Stored data:
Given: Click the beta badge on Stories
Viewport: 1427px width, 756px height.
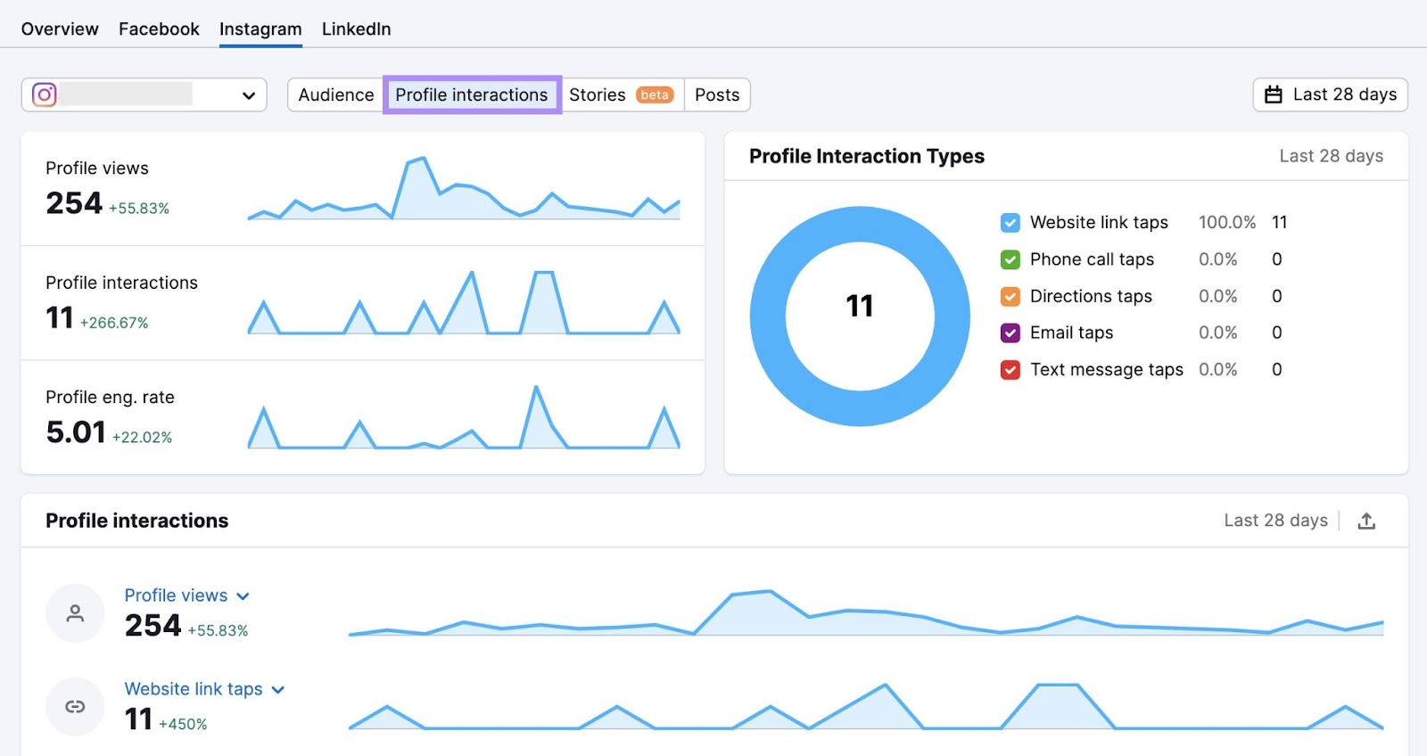Looking at the screenshot, I should tap(655, 95).
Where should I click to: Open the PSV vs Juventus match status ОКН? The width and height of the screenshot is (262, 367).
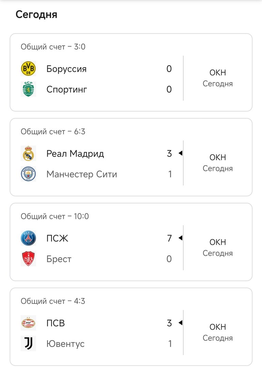pyautogui.click(x=218, y=327)
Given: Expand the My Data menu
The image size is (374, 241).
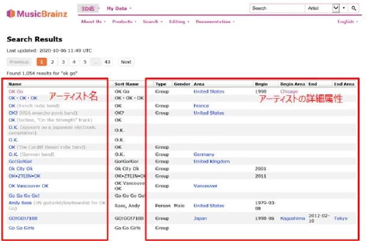Looking at the screenshot, I should point(119,8).
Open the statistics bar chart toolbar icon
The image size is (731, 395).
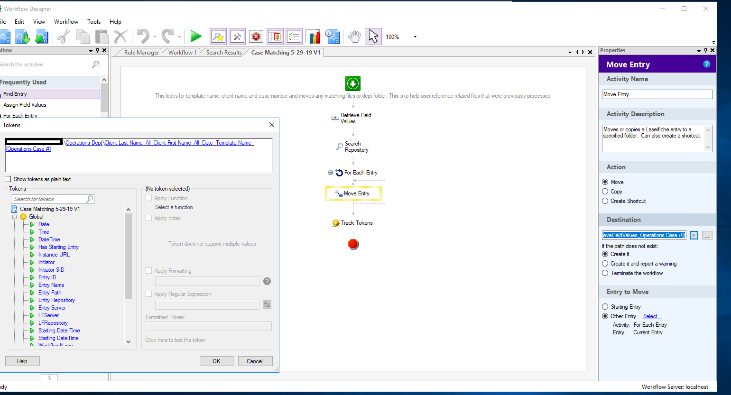(x=313, y=37)
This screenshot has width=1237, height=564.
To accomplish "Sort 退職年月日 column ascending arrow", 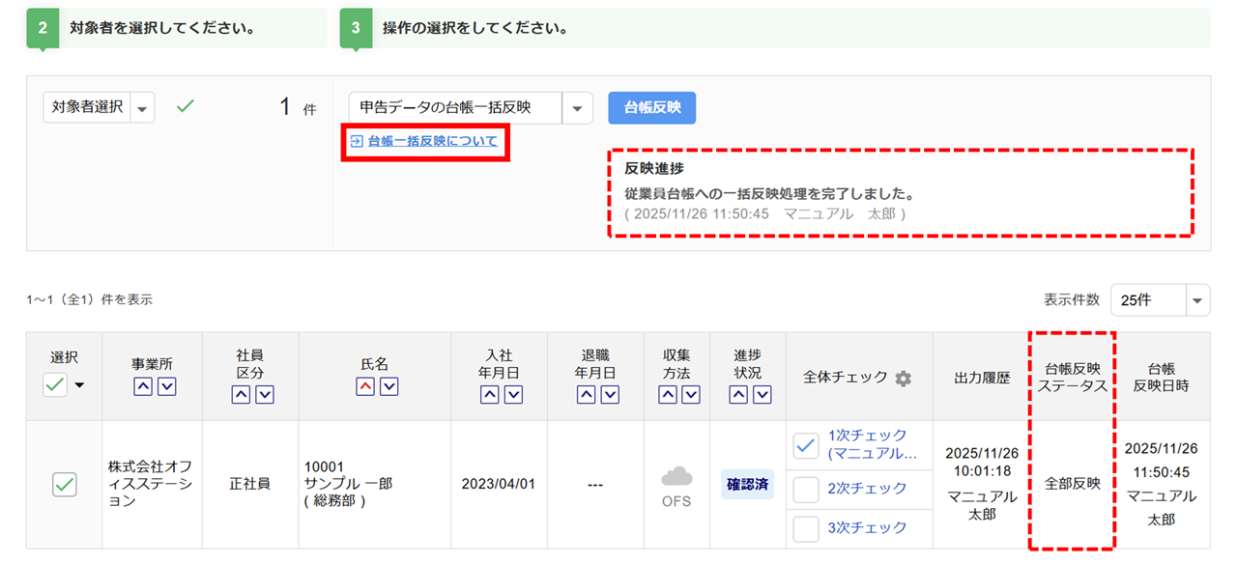I will click(586, 394).
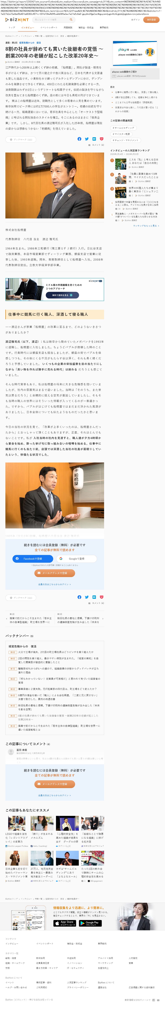
Task: Save to Pocket using the red icon
Action: [x=101, y=139]
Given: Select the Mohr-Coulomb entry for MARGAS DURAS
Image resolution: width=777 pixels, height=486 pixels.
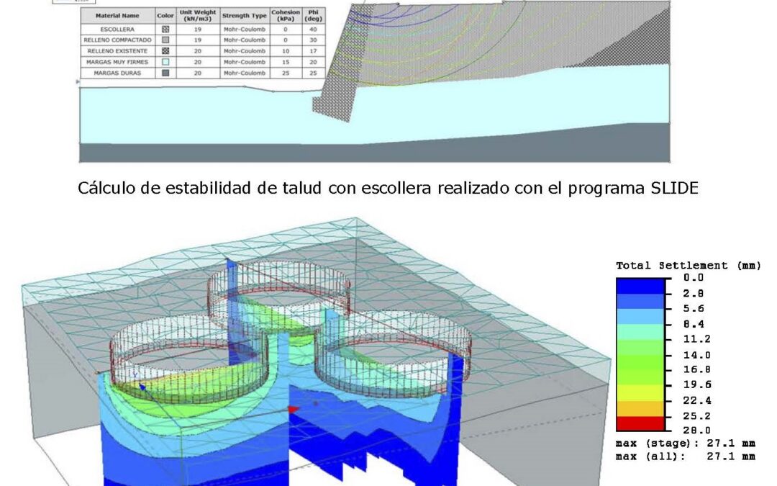Looking at the screenshot, I should (x=245, y=72).
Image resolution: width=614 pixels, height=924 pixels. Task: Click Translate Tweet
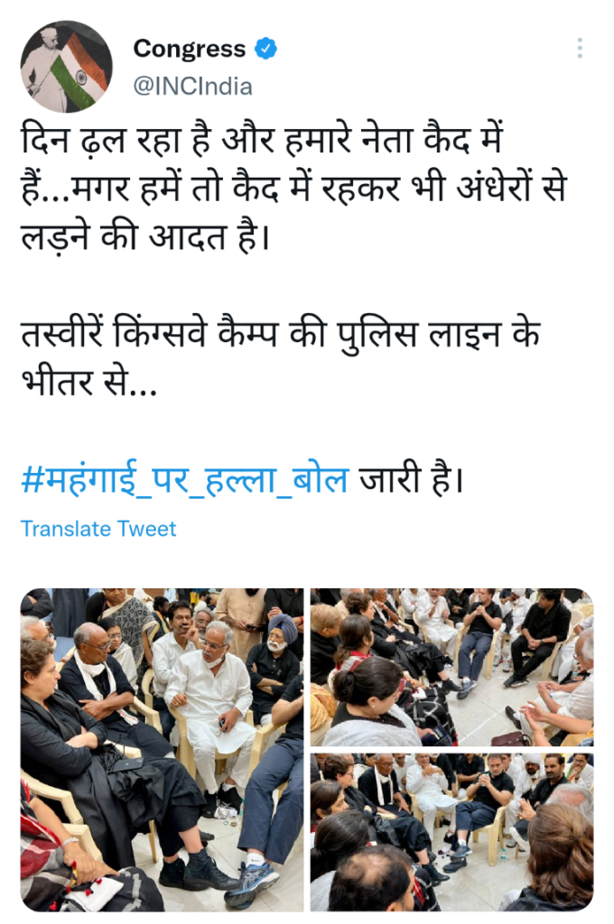click(98, 529)
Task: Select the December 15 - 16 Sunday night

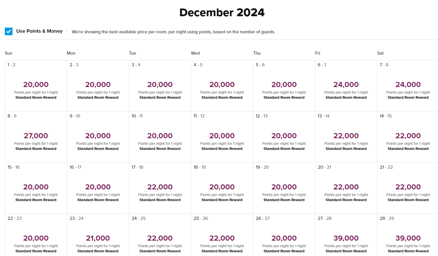Action: (x=36, y=188)
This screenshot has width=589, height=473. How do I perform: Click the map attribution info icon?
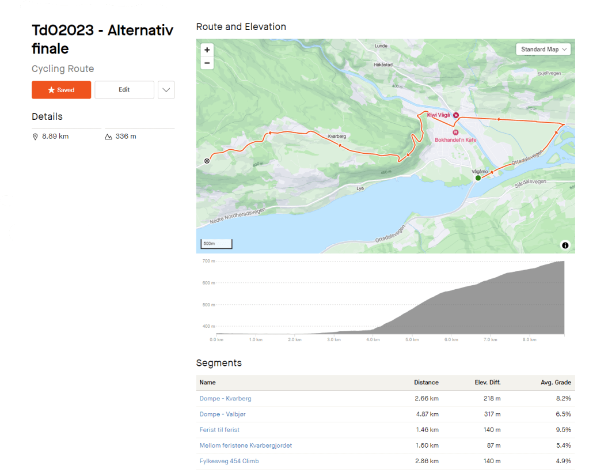565,245

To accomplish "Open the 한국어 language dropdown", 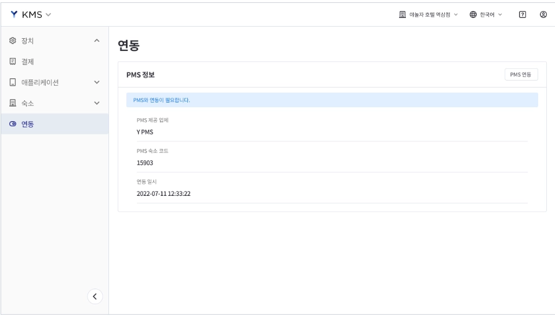I will click(x=486, y=14).

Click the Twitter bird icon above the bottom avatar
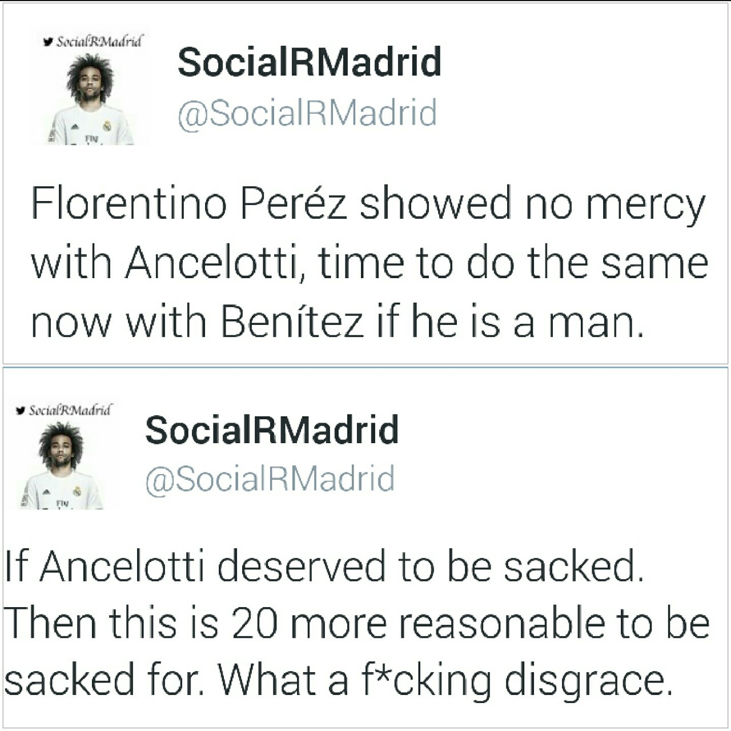[x=21, y=410]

• [Description of the task]:
Give again, exactly, the lines from the start of the data through the one holding "Open the statistics bar chart toolbar icon"; omit the pictures.

• [Solution below]:
Given: Click the beta badge on Stories
Viewport: 1427px width, 756px height.
Looking at the screenshot, I should tap(655, 95).
Where should I click to: Open the PSV vs Juventus match status ОКН? The width and height of the screenshot is (262, 367).
pyautogui.click(x=218, y=327)
Given: Expand the My Data menu
The image size is (374, 241).
Looking at the screenshot, I should point(119,8).
Open the statistics bar chart toolbar icon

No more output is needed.